Pajaros de Verano (Les Oiseaux de Passage), est une fresque comme on en voit rarement au cinéma qui embrasse deux décennies en Colombie, avec un sujet rare, la naissance des cartels de la drogue dans les tribus. Ciro Guerra (Président de la Semaine de la Critique du festival de Cannes 2019) et Cristina Gallego ont réalisé ce drame inspiré de faits réels arrivés en Colombie entre 1960 et 80. Ils l’avaient présenté à la Quinzaine des réalisateurs cannoise l’année dernière. On reste sidéré après la projection du film par la multitude de valeurs et de sentiments dont recèle cette fresque grandiose.
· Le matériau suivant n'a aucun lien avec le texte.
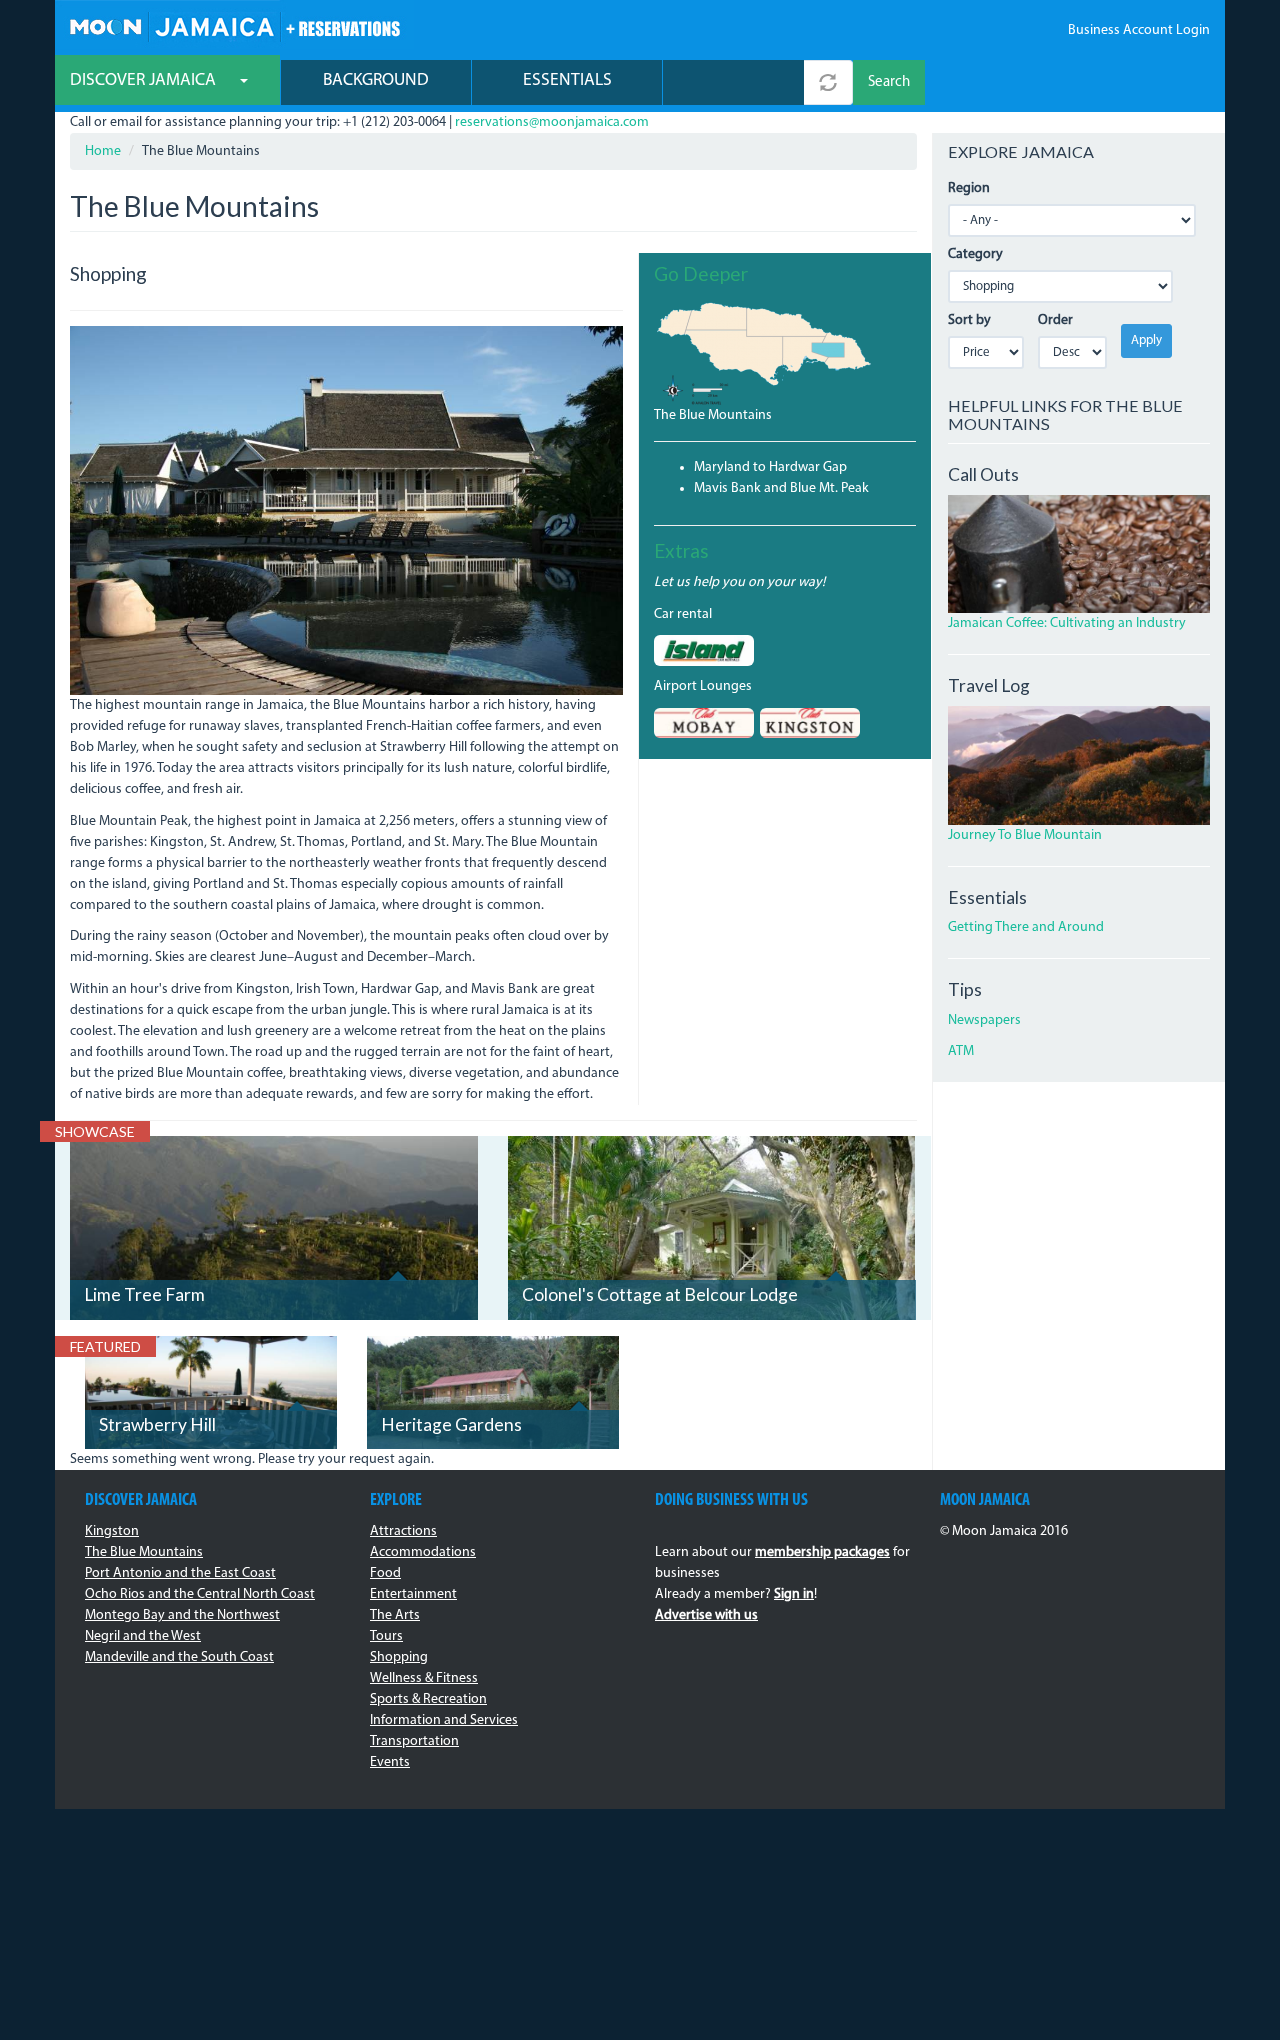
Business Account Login (1139, 30)
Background (376, 80)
Après un an de confinement pour devenir femme, lors d’une grande cérémonie de la tribu Wayuu, Zaïda Natalia Reyes, doit danser avec celui qui deviendra son mari, en menant une périlleuse chorégraphie. Rapayet, José Acosta, réussit l’exercice, mais pour valider l’accord de mariage, il doit amener une riche dote à sa promise. Futé, l’homme va entreprendre de vendre de la marijuana à de jeunes américains anti-communistes et ramener les bêtes et colliers demandés à la famille de sa belle. La mère de celle-ci, Ursula, magnifiquement interprétée par Carmiña Martínez dirige le clan. Elle possède des dons divinatoires auxquels tous croient, notamment par les rêves. Pour subvenir aux besoins de sa belle-famille Rapayet va faire prospérer son affaire, en essayant de conserver les valeurs traditionnelles qui sont siennes.
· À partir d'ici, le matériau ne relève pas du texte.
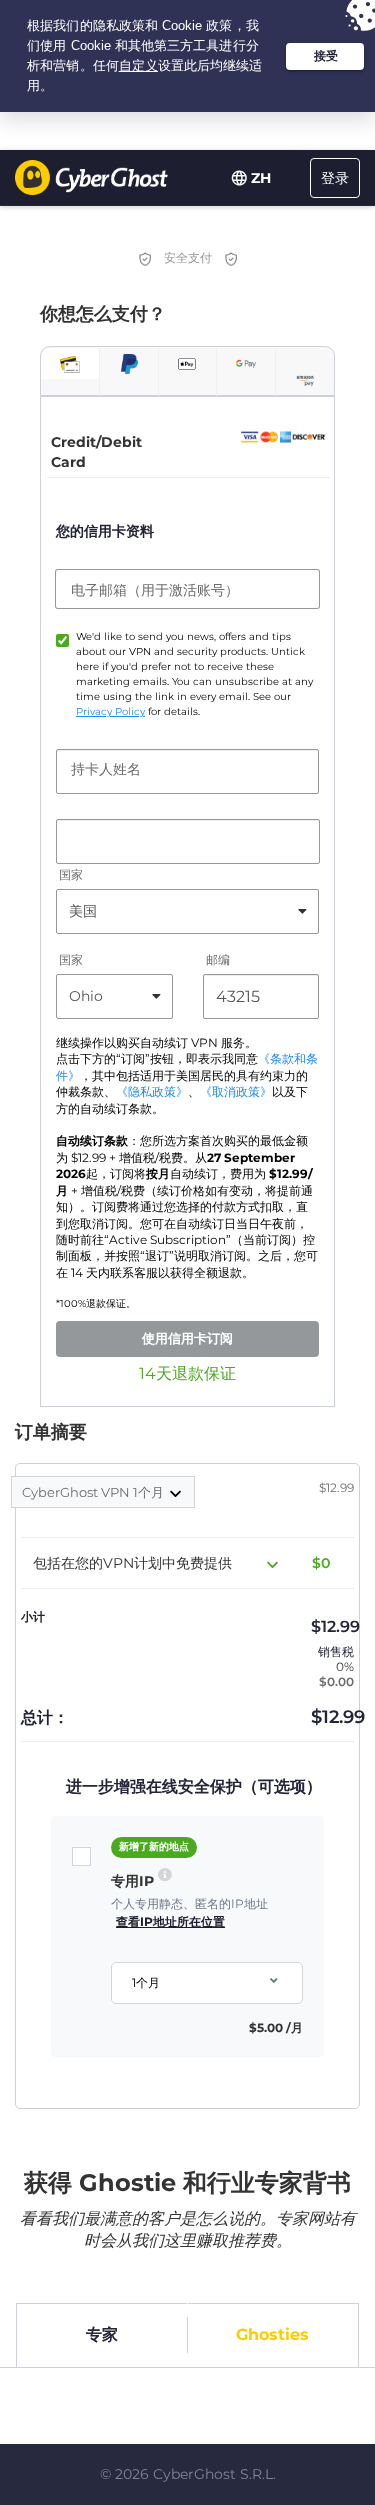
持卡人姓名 (106, 769)
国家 (71, 874)
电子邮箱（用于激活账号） (155, 590)
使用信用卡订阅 (187, 1338)
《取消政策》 (236, 1092)
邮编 (218, 959)
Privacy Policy (110, 711)
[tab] (70, 363)
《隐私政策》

La figure du film réside dans ce conflit entre le traditionnel et le moderne, la perte des valeurs et l’arrivée d’un monde nouveau et impitoyable régi par la drogue. Le scénario écrit par Maria Camila Arias et Jacques Toulemonde scinde le récit en « chants » aux noms évocateurs. Chant I Herbe sauvage, II La Tombe, III Prospérité etc. qui correspondent à des étapes dans la déconnection entre passé et présent et qui vont intensifier le drame. Côté image David Gallego filme de superbes plans d’ensemble montrant l’horizon infini du désert où vivent les protagonistes, immergés dans la nature également par le son.
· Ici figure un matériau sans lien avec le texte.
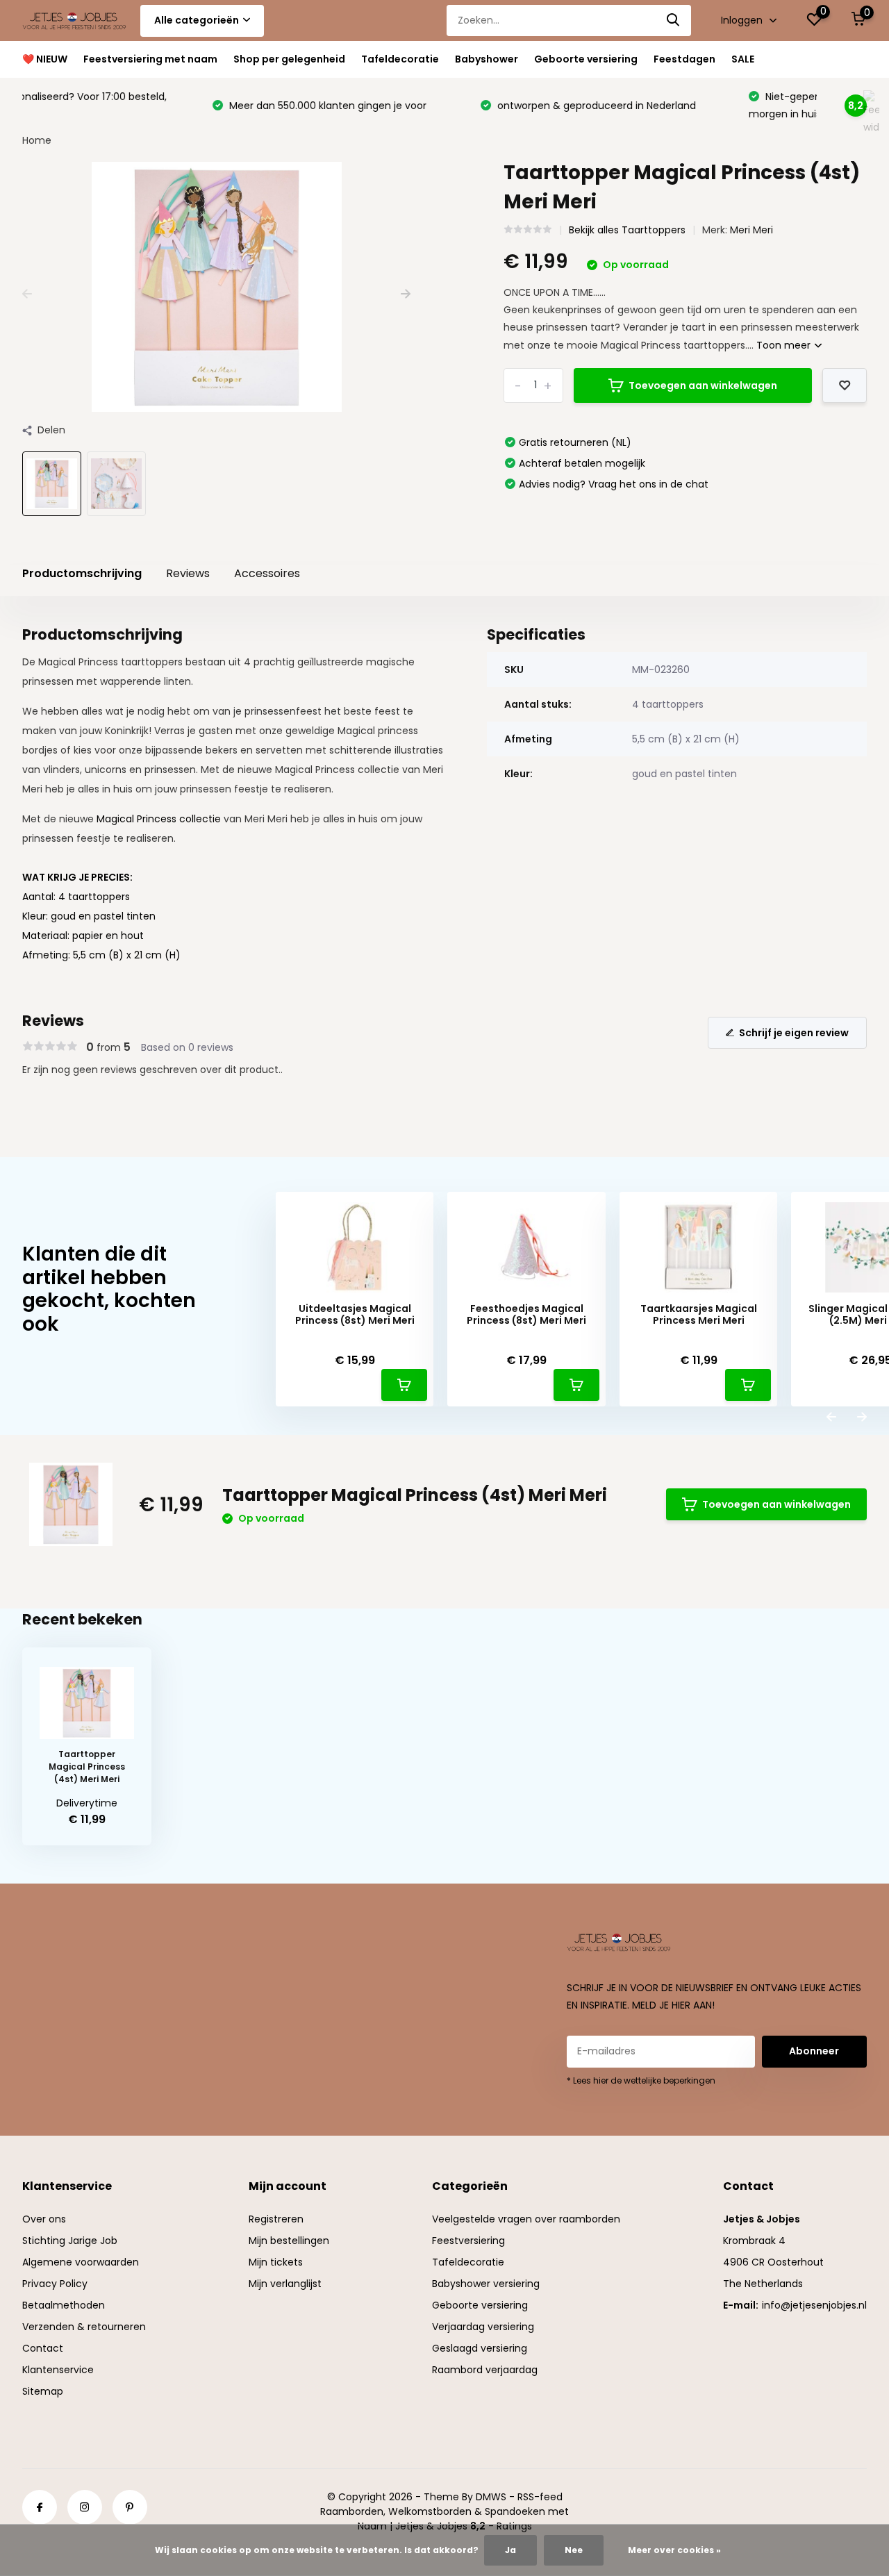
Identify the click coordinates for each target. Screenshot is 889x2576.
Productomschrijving (82, 573)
Cette fresque intense confronte des univers que l’on a peu l’habitude de voir se heurter. Celui du code d’honneur des tribus qui fonctionnent par familles et par clans, et celui de la violence, des pulsions, de l’instinct lié au commerce de la drogue. Le personnage principal découvrira à ses dépends que l’on peut difficilement être un Wayuu et un baron de la drogue. Il n’y a pas de héros dans cette histoire et c’est aussi ce qui en fait la rareté et la richesse.